March 7, 2026
Coderocalypse Now
I don't know if my job will still exist in ten years
Engineers brace for AI takeover: panic, pivots, and ‘AI babysitter’ memes
TLDR: A senior engineer warns AI that writes and fixes code could erase many programming jobs, especially junior roles. Commenters split between doom (industry crushed), pragmatism (humans still run orgs), and optimism (devs will manage AI/no‑code), with jokes about becoming “AI babysitters” and debates over companies over‑ or under‑reacting.
A veteran coder’s essay wonders if software jobs will survive the decade—and the comments went full soap opera. Some readers went dark, with one sighing, “the wheel of industry… crushes everyone,” while others asked the real question: If coding dies, what’s Plan B? One popular reply floated switching to psychology because “human connection” matters—even if AI chatbots can mimic therapists.

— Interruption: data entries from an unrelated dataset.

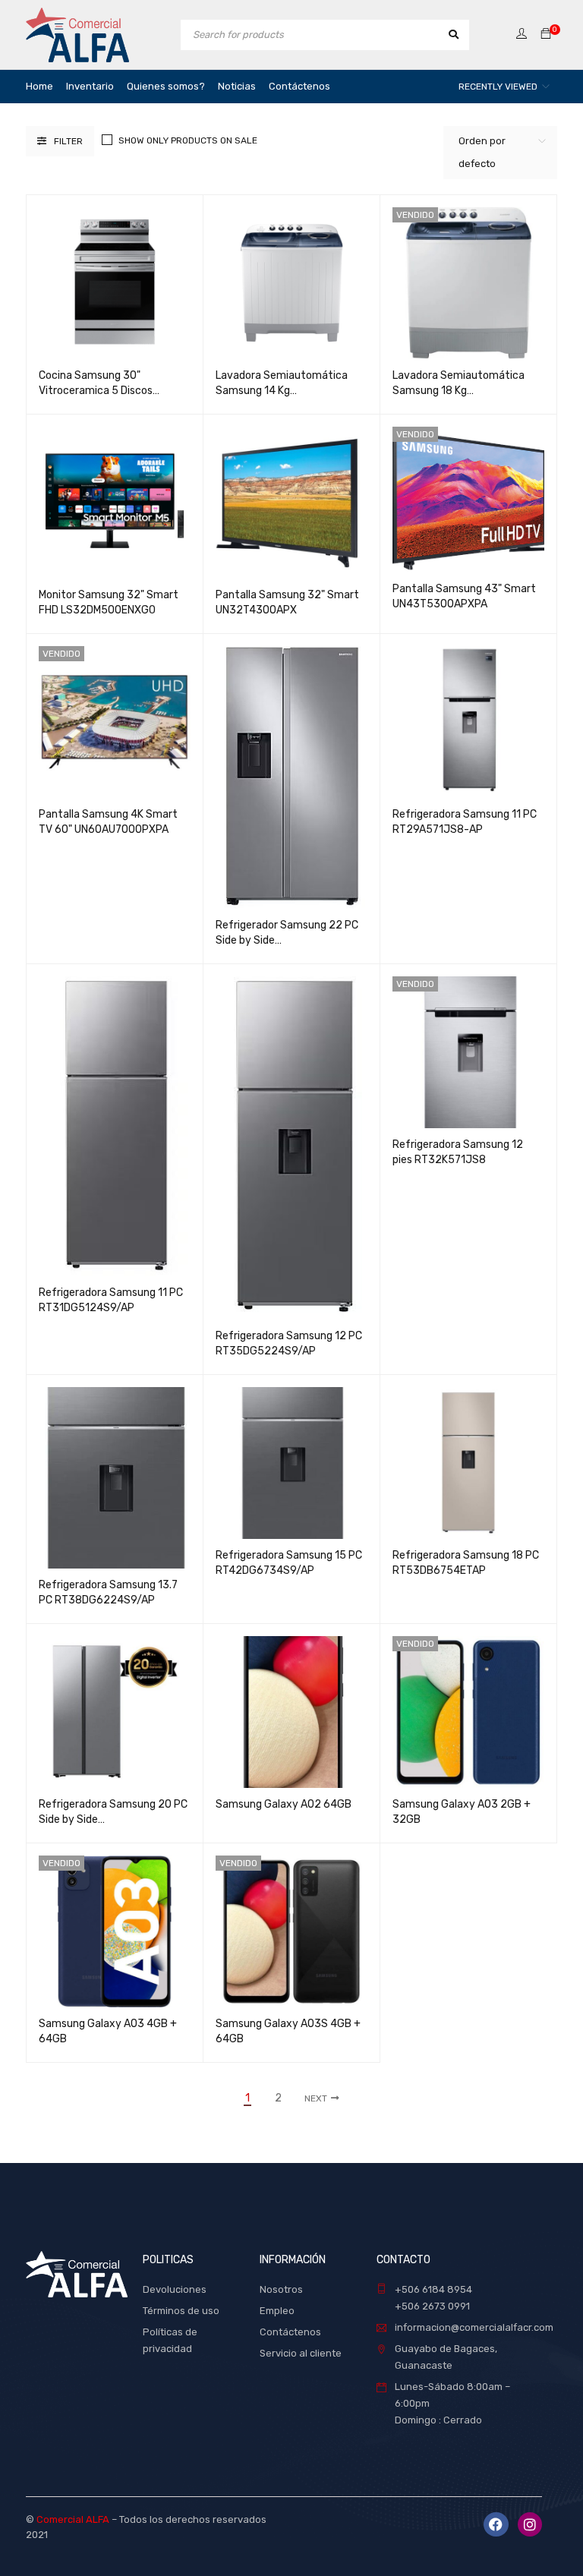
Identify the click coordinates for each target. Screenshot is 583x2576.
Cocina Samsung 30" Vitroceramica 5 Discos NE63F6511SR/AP (96, 390)
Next (315, 2098)
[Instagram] (530, 2524)
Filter (68, 141)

The piece itself says AI “agents” (AI programs that can write and fix code) could wipe out junior roles first, leaving seniors to herd robot interns. Cue the culture clash: doomers vs. pragmatists vs. optimists. A sharp take argued AI still isn’t plugged into company politics, so it works best when a high‑initiative human acts as the bridge. Translation: the org chart still needs people, not just models. Another camp stayed upbeat: experienced devs will run the tools, wrangle no‑code platforms, and manage the chaos.

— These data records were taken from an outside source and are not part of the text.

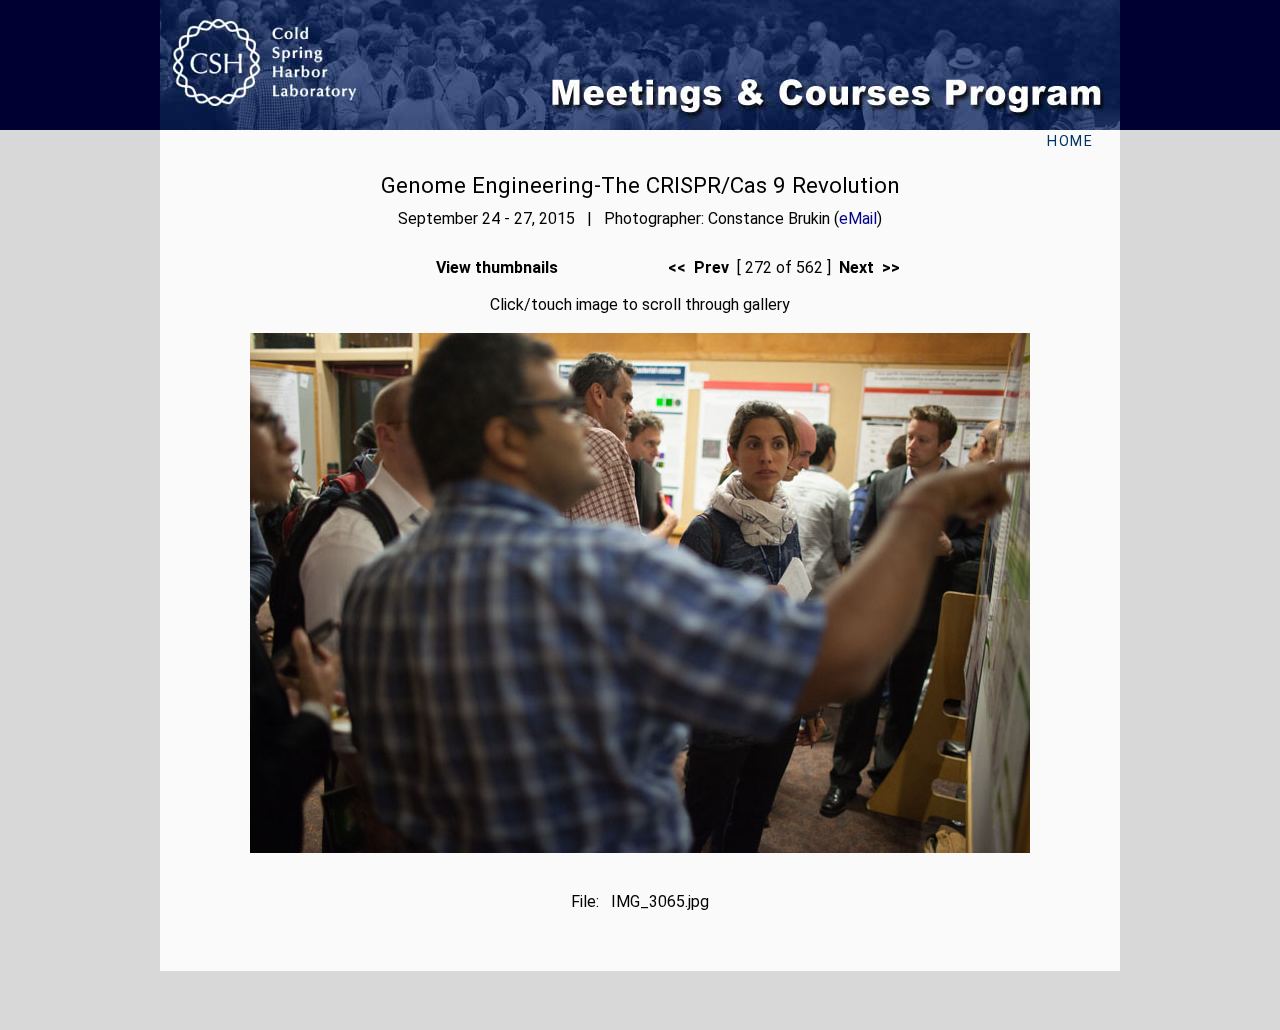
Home (1070, 141)
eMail (858, 218)
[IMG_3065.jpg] (640, 847)
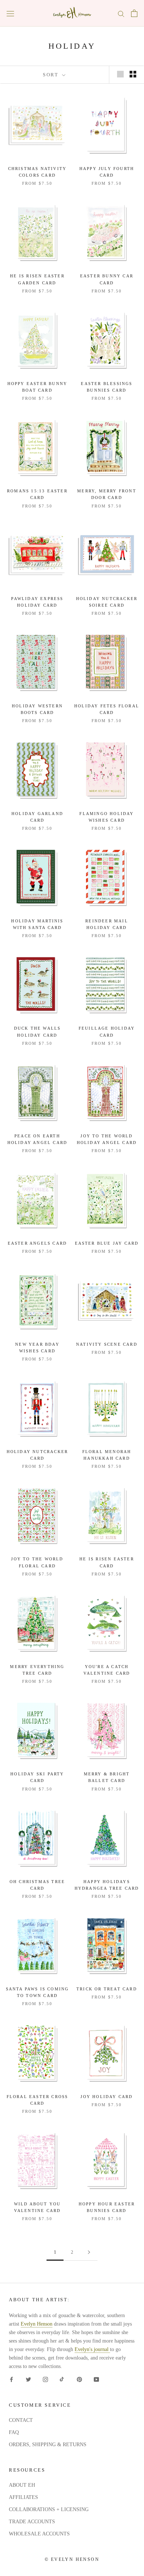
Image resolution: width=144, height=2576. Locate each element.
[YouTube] (96, 2379)
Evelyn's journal (92, 2349)
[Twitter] (28, 2379)
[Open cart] (134, 13)
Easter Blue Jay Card (107, 1243)
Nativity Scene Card (106, 1344)
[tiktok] (62, 2379)
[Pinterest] (79, 2379)
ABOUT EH (22, 2485)
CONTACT (21, 2420)
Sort (52, 74)
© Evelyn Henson (72, 2559)
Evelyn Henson (36, 2324)
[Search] (121, 13)
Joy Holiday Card (106, 2096)
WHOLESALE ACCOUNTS (39, 2534)
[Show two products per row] (133, 74)
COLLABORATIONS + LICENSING (49, 2509)
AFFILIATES (23, 2497)
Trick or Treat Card (106, 1989)
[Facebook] (11, 2379)
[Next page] (88, 2252)
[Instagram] (45, 2379)
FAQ (14, 2432)
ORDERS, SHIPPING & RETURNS (47, 2444)
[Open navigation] (10, 13)
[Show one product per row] (120, 74)
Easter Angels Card (37, 1243)
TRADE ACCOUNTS (32, 2521)
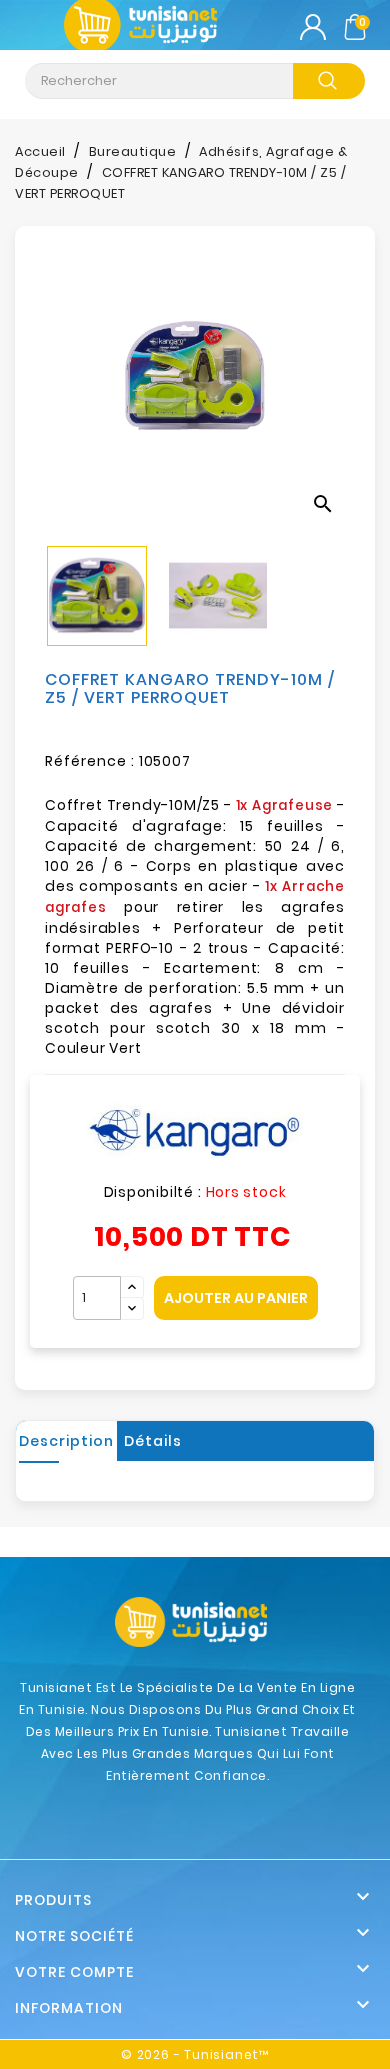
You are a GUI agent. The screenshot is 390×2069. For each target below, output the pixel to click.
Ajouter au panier (236, 1298)
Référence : (90, 761)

Meanwhile, the memes flowed. “AI babysitter” and “prompt janitor” jokes trended, and one commenter mocked the timeline: “Ten years? Try ten months.” The big fight: will companies “overshoot” and fire too many, only to crawl back begging seniors to untangle AI spaghetti? Or “undershoot” and keep hiring humans a bit longer? The only consensus: everyone’s refreshing the discussion with sweaty palms and gallows humor.
Key Points
- •The author contrasts strong software engineering job security in 2021 with uncertainty in 2026 due to AI agents.
- •They expect a shift from coding to supervising AI agents, with junior and mid-level roles being most vulnerable first.
- •The article outlines undershoot and overshoot scenarios for AI adoption and their implications for demand for senior engineers.
- •Past predictions of the field’s demise (high-level languages, outsourcing) didn’t come true, but the author argues AI-driven obsolescence is different.
- •The author doubts the Jevons effect will offset automation, claiming AI can write, fix, and clean code better than many engineers and is improving quickly.